具体实施方式

以下实施例用于进一步说明本发明，但不应理解为对本发明的限制。若未特别指明，实施例中所用的技术手段为本领域技术人员所熟知的常规手段。

实施例1

通过DEG(http://www.essentialgene.org/)和OGEE(http://ogee.medgenius.info/browse/)数据库中大肠杆菌的必要基因，利用同源比对的方法建立了大肠杆菌基因组的必要基因集。通过KEGG数据库中的人源猪源的同源基因的数据信息，过滤掉大肠杆菌必要基因集中与人和猪具有同源性的基因。以多耐药大肠杆菌PCN033的基因组作为参考基因组，按照KEGG中的代谢通路，将鉴定出291个非宿主同源的必要基因集，进行分类。候选靶点集中基因所占比例前五的代谢通路分别为脂肪酸生物合成、萜类化合物骨架的生物合成、肽聚糖的生物合成、RNA聚合酶，以及DNA复制。进一步分析表明，发现MraY、FabZ、ispU的分辨率均在3.0埃及以下，达到建模标准。进一步通过文献调查，发现MraY蛋白是大肠杆菌肽聚糖合成相关蛋白，并且其天然配体是一种再研发的抗生素。因此，选择MraY蛋白作为虚拟筛选的受体。

表1候选靶点解析情况

实施例2

将PDB数据库中的MraY蛋白(PDB编号：5ckr)结构作为模板，利用MOE中的Homologymodeling模块并根据能量最低原理对大肠杆菌的MraY蛋白的结构进行同源建模。图1A展示的是大肠杆菌MraY蛋白的模拟三维结构，图1B展示的是每个氨基酸二面角的分布情况。

实施例3

使用陶素(上海)生化科技有限公司于2017年提供的Specs数据库，包含316970个小分子化合物，利用Pipeline Pilot 8.5软件构建小分子预处理流程，先去除溶剂分子和无机小分子，保留最大的片段，再进行加氢、加电荷的处理，然后过滤掉分子量大于600，可旋转键数超过8的分子，再依次在pH为2、7.4、12的条件下计算加氢的状态，最后保留去重后的分子。受体选取受体蛋白天然配体所在的位置作为受体的活性腔，然后在AMBER99力场(蛋白选择AMBER99力场，小分子选择MMFF94力场)中利用Protonate 3D工具，在300K温度、7.0的pH、1mol/L的离子浓度的条件下，设置静电函数为广义波恩方法，静电力的截距值为15、溶质溶剂的介电常数设置为2和8，范德华力函数采用800R3方法后，对蛋白结果进行加氢加电荷。将MraY蛋白天然配体所在的活性腔作为分子对接过程中，受体蛋白的活性中心，通过specs(https://www.specs.net/snpage.php？snpageid＝home)数据库中的小分子进行筛选，打分函数采用London dG，结构优化的方法采用Forcefield，其他参数设置为默认参数。

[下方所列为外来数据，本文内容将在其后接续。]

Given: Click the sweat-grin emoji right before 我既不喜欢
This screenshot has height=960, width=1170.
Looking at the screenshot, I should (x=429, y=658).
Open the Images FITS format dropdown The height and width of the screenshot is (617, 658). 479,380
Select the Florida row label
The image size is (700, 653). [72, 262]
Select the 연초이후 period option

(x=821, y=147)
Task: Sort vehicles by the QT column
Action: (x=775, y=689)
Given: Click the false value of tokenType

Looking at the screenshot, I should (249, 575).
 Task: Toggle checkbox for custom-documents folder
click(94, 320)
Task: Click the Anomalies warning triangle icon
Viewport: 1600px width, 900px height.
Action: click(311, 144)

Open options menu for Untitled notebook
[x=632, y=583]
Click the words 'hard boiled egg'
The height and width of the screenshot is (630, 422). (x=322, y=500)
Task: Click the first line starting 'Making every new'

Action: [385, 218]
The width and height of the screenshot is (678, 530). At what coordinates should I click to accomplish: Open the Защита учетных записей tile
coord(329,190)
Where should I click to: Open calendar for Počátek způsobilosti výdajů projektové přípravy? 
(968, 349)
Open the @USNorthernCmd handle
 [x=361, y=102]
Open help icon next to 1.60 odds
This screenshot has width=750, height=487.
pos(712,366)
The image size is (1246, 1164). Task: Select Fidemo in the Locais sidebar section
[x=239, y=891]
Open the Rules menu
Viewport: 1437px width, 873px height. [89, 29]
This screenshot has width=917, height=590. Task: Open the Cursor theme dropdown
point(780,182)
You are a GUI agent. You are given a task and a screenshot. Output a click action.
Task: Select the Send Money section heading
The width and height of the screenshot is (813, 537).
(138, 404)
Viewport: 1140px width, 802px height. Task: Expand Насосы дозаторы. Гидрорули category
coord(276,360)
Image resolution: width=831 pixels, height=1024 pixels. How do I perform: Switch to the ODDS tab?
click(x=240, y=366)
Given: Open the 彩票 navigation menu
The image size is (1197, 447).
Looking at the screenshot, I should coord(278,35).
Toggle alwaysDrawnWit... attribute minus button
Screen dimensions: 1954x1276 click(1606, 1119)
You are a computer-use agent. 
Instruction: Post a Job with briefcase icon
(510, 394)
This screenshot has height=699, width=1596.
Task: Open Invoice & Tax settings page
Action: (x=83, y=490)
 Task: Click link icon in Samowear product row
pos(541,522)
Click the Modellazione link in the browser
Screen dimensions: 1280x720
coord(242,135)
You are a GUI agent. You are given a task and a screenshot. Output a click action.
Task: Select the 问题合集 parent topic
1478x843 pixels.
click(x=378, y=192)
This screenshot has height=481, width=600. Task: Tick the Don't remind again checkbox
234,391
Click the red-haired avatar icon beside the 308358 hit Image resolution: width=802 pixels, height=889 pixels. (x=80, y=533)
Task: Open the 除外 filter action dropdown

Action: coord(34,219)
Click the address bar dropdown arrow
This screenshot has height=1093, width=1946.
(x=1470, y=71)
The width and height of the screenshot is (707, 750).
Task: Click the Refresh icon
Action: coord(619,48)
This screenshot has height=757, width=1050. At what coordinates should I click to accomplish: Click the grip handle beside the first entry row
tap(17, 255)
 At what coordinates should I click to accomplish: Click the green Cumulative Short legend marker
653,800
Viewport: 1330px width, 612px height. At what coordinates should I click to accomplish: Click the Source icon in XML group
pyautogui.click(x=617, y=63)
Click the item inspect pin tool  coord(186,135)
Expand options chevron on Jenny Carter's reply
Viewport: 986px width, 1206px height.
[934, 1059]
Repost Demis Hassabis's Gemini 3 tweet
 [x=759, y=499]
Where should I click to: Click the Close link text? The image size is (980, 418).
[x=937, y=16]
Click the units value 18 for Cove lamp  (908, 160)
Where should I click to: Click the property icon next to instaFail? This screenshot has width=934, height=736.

根据打分选择排名前30的小分子，并根据美国临床和实验室标准委员会(CLSI)的标准，测试小分子对大肠杆菌生长的影响。大肠杆菌标准菌株(ATCC25922)接种到LB培养基中，在37℃、180rpm的培养箱中过夜培养后，1:100转接至MH培养基中摇至OD₆₀₀值为0.6，再离心用PBS缓冲液重悬至麦氏比浊度在0.5左右。在96孔板中加入10μL的药液，随后每孔均加入90μL调好的菌液，保证每孔的药物终浓度为100μg/mL。盖好封口盖，做好标记，放入Bioscreen全自动生长曲线分析仪中，设置恒温37℃，轻微振动，每1h测一次OD₆₀₀。测前30秒停止振动，培养16h后结束，收集，保存，分析数据，并使用GraphPad绘制细菌的生长曲线。最终发现一个对大肠杆菌生长有显著影响的小分子S1，生长曲线见图2。

上述实施例为本发明较佳的实施方式，但本发明的实施方式并不受上述实施例的限制，其他的任何未背离本发明的精神实质与原理下所作的改变、修饰、替代、组合、简化，均应为等效的置换方式，都包含在本发明的保护范围之内。